BERLIN taz | Wie macht die Union das bloß? Gemeinsam mit der FDP verabschiedete sie am Freitag im Bundestag ein Betreuungsgeld, das selbst die CDU-Frauen und die Freidemokraten falsch finden. Die Koalition schafft die Praxisgebühr ab, obwohl allen klar ist, dass wahltaktisches Kalkül dahintersteckt.
Seit der Bundestagswahl 2009 hat die Union häufig anders entschieden, als sie es versprach: über Wehrpflicht, Atomkraft, Steuerreform. Trotzdem erreichen CDU/CSU in Umfragen derzeit die höchsten Werte seit fünf Jahren, die SPD und ihr designierter Spitzenkandidat Peer Steinbrück fallen zurück.
40 Prozent der Befragten stimmen bei der jüngsten Umfrage des DeutschlandTrends der ARD für die Union. Während CDU/CSU um 1 Prozentpunkt zulegen, verliert die SPD im selben Maß und kommt auf 30 Prozent. Die FDP verharrt bei 4 Prozent, die Grünen legen um 3 Punkte auf 14 Prozent zu.
Betreuungsgeld: Mit Stimmen der Koalition hat der Bundestag das Betreuungsgeld beschlossen. Zwei CDU- und vier FDP-Abgeordnete stimmten dagegen. Laut Infratest begrüßen nur 35 Prozent der Deutschen die Entscheidung.
Praxisgebühr: Einstimmig hat der Bundestag die von der FDP durchgesetzte Abschaffung der Gebühr beschlossen.
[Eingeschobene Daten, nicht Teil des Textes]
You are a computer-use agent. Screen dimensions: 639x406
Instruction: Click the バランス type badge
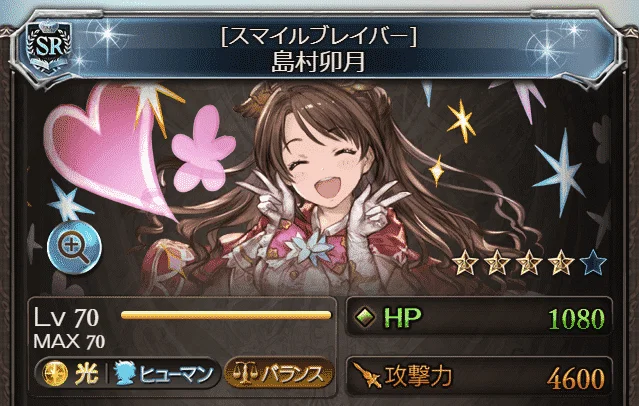(x=279, y=374)
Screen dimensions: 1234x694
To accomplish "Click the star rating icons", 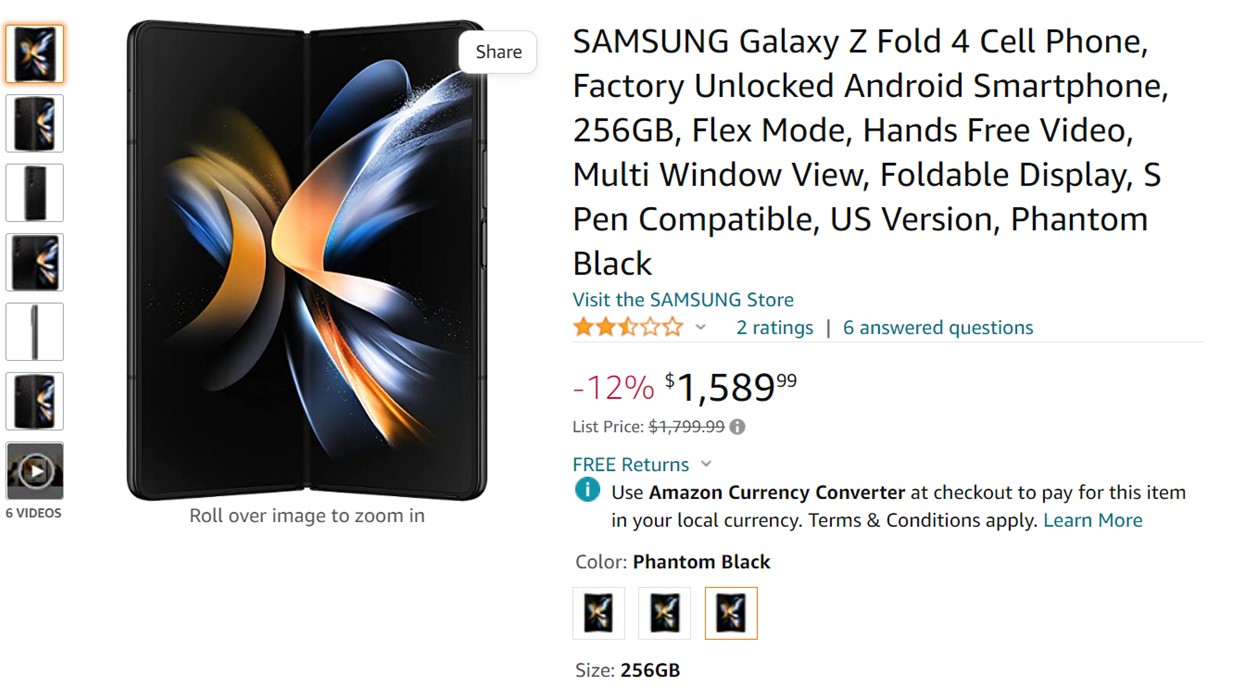I will (x=627, y=327).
Das finden 88 Prozent der Deutschen gut.
Dank: 62 Prozent der Deutschen halten die Beschlüsse für Wahlgeschenke der Regierung.
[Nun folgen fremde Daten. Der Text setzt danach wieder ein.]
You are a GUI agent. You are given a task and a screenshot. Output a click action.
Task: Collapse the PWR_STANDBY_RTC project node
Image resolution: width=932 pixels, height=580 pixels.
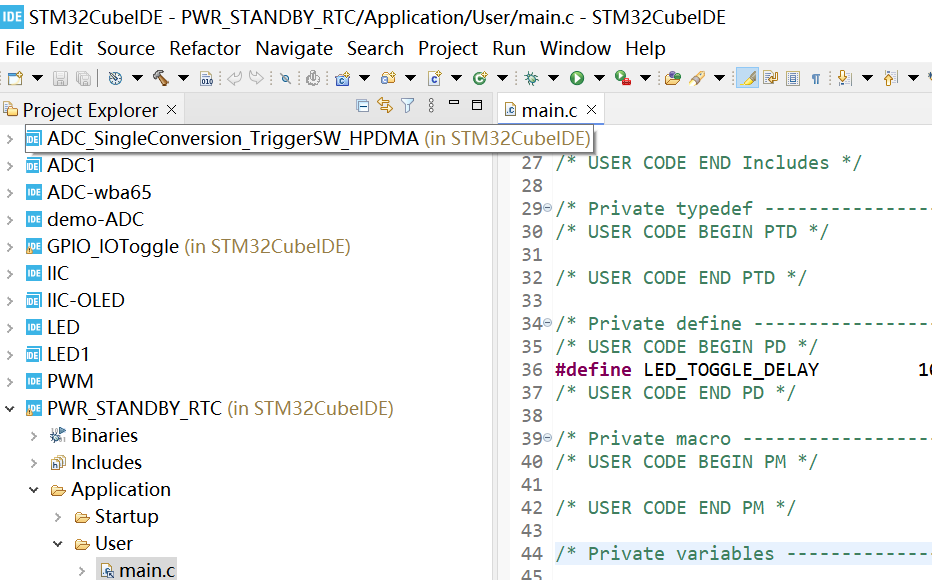point(11,409)
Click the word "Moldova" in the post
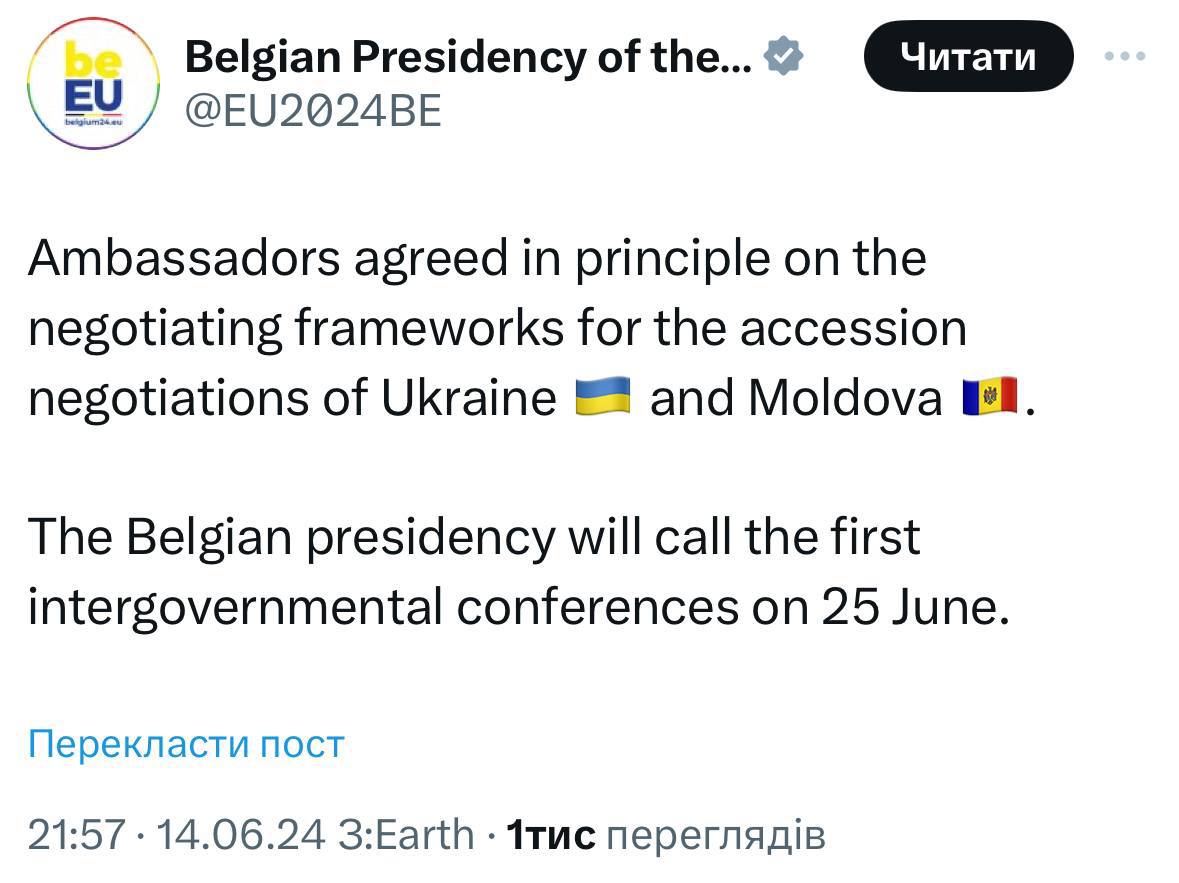This screenshot has width=1179, height=883. click(845, 398)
Zugleich erhält die Kanzlerin deutlich mehr Zustimmung bei der Frage: Für wen würden die Bürger stimmen, könnten sie den Regierungschef direkt wählen? Merkels Wert klettert um 4 Punkte auf 53 Prozent, ihr SPD-Herausforderer verliert 2 Punkte und kommt auf 36 Prozent.
FDP-Wähler wählen nun die Union
Merkel profitiert von der Unzufriedenheit unter jenen, die 2009 für das Rekordergebnis der FDP sorgten. Laut Umfrage bedauern 45 Prozent der FDP-Wähler ihre Entscheidung bei der Bundestagswahl. Nur 25 Prozent zeigen sich mit der FDP-Arbeit zufrieden. Viele Enttäuschte wenden sich der Union zu. Die kann tun, was sie will – ihre Anhänger goutieren es. 87 Prozent der Unions-Wähler des Jahres 2009 finden ihre Entscheidung auch heute richtig.
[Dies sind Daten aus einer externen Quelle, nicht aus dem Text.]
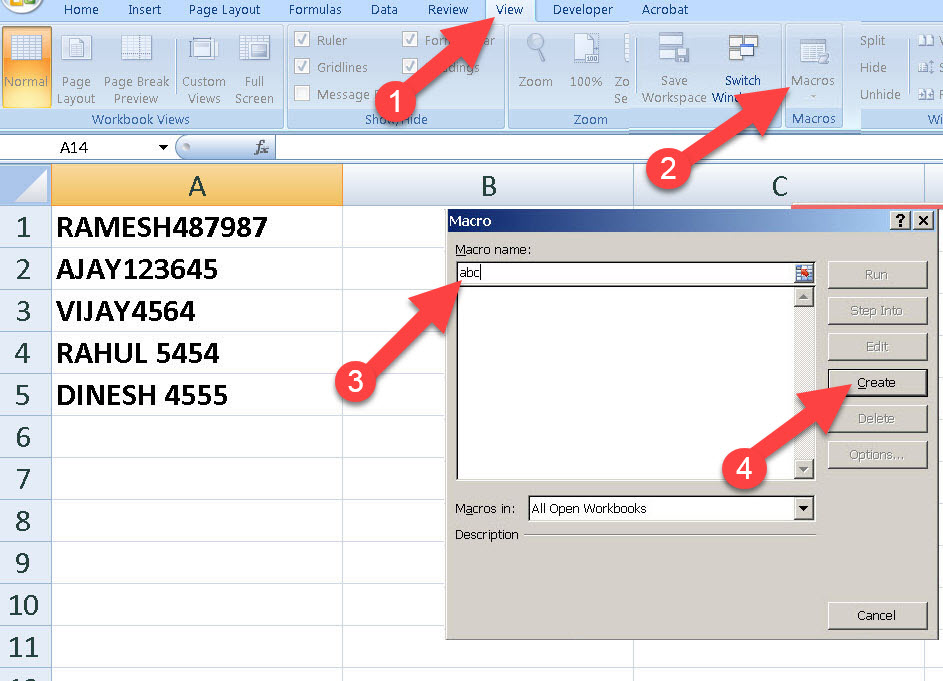Image resolution: width=943 pixels, height=681 pixels.
Task: Open the Name Box dropdown arrow
Action: point(162,146)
Diese Zufriedenheit kann nicht direkt mit den Inhalten der Regierungspolitik zu tun haben – die wechselten ja häufig. Wichtiger ist die weit verbreitete Empfindung, die Regierungsgeschäfte lägen bei Merkel in guten Händen. Mit 68 Prozent Zustimmung – plus 1 – führt die Kanzlerin die Rangliste der beliebtesten Politiker an. Steinbrück landet mit 50 Prozent auf Rang sechs. Das grundsätzliche, zumeist vage Bild einer Partei entscheidet also maßgeblich über die Wählergunst, weniger konkrete Entscheidungen.
Das zeigt sich besonders klar an der FDP. Ihr hängt das Image einer zerstrittenen Truppe an, die ihre Wahlversprechen nicht eingelöst hat. Nun halten die Bürger ihr nicht einmal die von ihr betriebene Abschaffung der Praxisgebühr zugute. Das Entfallen der 10 Euro pro Quartal und Kassenpatient begrüßen 88 Prozent der Befragten – mehr als jede andere am Freitag gefällte Bundestagsentscheidung. Trotzdem verharrt die FDP unterhalb der 5-Prozent-Hürde.
Auch die SPD muss sich große Sorgen um den Kern ihres Images machen. Nur noch 35 Prozent der Befragten vermuten, Steinbrück würde sich stärker für soziale Gerechtigkeit einsetzen als Merkel (–5 Punkte). Die Kanzlerin legt im Direktvergleich um 7 Prozentpunkte auf 31 Prozent zu. Die Sozialdemokratisierung der CDU schadet nicht ihr, sondern der SPD.